One key question raised, both in my mind, and often by attendees more than speakers, was the extent to which business-focused, corporate and technical fixes – such as plant-based entrepreneurialism – (often promoted as an alternative) can offer real change, as these ‘solutions’ tend to take place within established structures of power rather than challenging them. At the conference, these questions of power, were particularly flagged-up by Nourish Scotland, and by speakers – Tim Lang, Han Herren and Raj Patel. The resounding message of their interventions, was that we need to be having significantly more critical discussions about the nature of power, concentration, control and inequity in the current food system, and the imperative of increasing democratisation and participation in future food policy decision-making.
With this in mind, some of the presentations that resonated with me most, each touched, in distinctive ways on issues of power and justice in the political economy of food:
Han Herren – ‘SDGs: challenge or opportunity’

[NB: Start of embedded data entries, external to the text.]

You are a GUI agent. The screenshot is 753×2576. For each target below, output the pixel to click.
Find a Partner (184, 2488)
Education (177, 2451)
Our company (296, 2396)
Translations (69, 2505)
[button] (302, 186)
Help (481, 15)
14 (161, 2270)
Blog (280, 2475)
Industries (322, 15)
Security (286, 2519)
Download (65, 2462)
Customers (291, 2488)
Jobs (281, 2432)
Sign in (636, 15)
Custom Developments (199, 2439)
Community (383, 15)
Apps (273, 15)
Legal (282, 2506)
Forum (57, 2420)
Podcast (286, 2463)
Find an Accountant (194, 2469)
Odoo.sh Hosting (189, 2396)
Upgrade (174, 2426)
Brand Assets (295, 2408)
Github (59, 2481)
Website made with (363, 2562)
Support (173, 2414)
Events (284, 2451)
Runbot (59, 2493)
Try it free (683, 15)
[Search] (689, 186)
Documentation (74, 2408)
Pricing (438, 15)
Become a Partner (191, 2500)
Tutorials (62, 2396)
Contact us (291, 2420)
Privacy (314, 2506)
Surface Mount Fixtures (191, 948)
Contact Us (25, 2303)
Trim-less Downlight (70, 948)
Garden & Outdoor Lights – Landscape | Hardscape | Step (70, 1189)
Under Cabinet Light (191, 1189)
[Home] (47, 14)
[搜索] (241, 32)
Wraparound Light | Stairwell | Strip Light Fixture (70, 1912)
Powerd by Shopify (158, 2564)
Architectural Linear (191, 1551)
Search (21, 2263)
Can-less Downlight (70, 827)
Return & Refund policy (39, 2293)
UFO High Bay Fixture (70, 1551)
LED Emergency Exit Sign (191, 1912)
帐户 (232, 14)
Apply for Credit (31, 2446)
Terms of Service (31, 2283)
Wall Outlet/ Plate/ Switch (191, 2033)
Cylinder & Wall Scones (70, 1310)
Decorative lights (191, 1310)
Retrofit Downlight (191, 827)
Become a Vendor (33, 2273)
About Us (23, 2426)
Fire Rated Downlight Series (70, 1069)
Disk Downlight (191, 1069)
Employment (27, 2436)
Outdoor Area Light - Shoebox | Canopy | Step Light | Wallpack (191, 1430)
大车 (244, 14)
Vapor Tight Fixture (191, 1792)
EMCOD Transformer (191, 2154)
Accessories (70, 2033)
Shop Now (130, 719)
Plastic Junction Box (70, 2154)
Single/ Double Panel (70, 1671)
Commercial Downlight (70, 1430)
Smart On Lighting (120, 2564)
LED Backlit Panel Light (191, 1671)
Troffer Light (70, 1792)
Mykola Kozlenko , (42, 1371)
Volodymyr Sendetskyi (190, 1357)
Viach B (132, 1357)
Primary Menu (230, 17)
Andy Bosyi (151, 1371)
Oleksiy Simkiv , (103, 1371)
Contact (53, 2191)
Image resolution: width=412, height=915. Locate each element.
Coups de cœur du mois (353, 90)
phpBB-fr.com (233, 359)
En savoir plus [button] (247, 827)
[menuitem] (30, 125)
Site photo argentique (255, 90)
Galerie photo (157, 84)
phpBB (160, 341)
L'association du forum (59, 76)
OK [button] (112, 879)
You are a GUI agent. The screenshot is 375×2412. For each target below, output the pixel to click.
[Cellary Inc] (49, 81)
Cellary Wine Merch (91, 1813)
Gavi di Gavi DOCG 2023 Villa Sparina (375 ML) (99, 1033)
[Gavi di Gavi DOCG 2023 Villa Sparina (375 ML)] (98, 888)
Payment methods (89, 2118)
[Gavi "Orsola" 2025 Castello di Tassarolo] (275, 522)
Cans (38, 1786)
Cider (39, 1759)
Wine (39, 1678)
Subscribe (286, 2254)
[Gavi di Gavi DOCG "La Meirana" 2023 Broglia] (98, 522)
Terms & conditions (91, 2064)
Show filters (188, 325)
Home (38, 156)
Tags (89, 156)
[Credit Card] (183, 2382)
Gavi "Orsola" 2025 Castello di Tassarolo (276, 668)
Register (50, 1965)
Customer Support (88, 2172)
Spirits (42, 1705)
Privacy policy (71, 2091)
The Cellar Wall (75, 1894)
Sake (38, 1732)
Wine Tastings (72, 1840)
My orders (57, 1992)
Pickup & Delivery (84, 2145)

Katherine Richardson – ‘Livestock and the boundaries of our planet’
Tim Lang – ‘Our problematic food system’
Raj Patel – ‘Livestock production and human rights’
Carl Safina – ‘Beyond words: what animals think and feel’
Dave Goulson – ‘Bees versus robots’
Another glaring issue raised by Jimmy Smith in his presentation on ‘the role of livestock in developing countries’, is the appropriateness of Western-centric policy messages for developing nations that need to eat more meat.
Despite contestation over whether or not we should eat meat, the character and consequences of corporate control in the food system, concentration of power, and global inequities, the resounding consensus at the conference was that our food system needs to change, and this must include a reduction in the amount of meat and animal products produced and eaten, along with the elimination of factory farming.
I hope to write more on this in the future, so watch this space!
 According to conference organisers, videos of all the presentations will soon be available on the CIWF website.